EXERCISE |
A line belongs in the answer only if it contains the word "Bugaboo"; copy every such line from the listing below.

-- GIVEN ENTRIES follows --

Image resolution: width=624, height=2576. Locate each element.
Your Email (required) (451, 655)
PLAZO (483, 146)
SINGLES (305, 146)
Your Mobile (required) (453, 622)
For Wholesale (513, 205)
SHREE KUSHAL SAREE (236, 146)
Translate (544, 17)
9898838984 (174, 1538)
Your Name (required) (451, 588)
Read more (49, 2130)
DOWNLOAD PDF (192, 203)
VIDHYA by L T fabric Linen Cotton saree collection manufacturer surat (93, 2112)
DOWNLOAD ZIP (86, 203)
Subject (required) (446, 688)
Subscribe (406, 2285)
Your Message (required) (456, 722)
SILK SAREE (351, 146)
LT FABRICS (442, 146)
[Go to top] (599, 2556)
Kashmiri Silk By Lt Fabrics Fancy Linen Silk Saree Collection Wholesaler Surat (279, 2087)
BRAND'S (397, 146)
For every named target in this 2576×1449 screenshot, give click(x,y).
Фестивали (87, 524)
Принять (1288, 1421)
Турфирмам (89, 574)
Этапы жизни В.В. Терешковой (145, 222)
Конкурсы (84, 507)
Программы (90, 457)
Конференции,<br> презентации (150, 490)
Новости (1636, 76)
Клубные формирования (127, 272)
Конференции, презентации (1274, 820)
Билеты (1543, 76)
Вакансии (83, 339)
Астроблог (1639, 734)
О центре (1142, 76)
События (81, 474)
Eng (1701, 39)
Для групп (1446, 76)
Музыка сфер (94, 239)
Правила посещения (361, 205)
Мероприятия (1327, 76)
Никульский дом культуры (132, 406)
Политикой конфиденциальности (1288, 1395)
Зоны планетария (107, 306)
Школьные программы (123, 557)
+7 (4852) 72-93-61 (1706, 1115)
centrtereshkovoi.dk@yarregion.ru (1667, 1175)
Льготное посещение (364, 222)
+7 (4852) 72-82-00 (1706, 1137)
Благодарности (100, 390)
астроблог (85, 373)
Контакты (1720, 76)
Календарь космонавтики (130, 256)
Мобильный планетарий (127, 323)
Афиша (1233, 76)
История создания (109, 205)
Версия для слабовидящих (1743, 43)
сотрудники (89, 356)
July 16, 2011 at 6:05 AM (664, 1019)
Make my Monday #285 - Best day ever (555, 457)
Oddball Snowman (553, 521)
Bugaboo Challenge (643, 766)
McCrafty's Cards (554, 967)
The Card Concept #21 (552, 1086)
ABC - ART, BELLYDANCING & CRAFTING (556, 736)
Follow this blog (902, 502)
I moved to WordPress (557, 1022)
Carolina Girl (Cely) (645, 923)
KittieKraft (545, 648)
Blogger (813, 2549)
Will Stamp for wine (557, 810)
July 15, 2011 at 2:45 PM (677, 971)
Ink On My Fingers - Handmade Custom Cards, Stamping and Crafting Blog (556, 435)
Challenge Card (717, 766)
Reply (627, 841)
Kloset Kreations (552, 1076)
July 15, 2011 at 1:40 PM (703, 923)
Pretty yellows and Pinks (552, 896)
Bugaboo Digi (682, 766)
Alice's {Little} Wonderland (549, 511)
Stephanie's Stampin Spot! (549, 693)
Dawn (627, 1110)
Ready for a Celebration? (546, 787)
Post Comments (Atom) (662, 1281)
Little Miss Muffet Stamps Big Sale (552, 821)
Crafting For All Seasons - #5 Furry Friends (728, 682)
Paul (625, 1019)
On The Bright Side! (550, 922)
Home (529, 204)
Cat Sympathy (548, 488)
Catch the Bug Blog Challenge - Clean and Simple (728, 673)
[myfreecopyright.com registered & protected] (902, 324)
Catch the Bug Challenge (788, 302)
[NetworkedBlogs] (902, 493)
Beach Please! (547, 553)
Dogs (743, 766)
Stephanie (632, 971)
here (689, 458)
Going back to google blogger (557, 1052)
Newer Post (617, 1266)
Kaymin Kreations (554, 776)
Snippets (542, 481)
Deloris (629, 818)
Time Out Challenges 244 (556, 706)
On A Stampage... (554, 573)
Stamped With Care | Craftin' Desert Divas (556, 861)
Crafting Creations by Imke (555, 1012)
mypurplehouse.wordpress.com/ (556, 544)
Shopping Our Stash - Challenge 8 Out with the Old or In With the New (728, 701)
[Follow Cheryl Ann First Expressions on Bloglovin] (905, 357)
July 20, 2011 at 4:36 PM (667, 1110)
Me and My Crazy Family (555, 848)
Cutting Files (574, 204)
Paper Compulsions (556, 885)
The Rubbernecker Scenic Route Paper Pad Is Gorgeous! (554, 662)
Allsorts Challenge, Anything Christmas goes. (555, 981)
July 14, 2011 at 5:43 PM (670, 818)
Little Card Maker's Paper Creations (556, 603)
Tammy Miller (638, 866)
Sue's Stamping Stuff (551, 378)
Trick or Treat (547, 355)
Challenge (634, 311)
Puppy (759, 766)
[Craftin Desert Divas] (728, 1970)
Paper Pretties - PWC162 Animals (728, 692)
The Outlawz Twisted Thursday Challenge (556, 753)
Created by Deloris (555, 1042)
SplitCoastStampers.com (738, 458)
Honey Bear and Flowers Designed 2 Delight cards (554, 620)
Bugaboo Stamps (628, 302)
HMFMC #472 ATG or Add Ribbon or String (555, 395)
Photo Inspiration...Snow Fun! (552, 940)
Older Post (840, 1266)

-- GIVEN ENTRIES concluded --

SOLVED EXERCISE |
Bugaboo Challenge (643, 766)
Bugaboo Digi (682, 766)
Bugaboo Stamps (628, 302)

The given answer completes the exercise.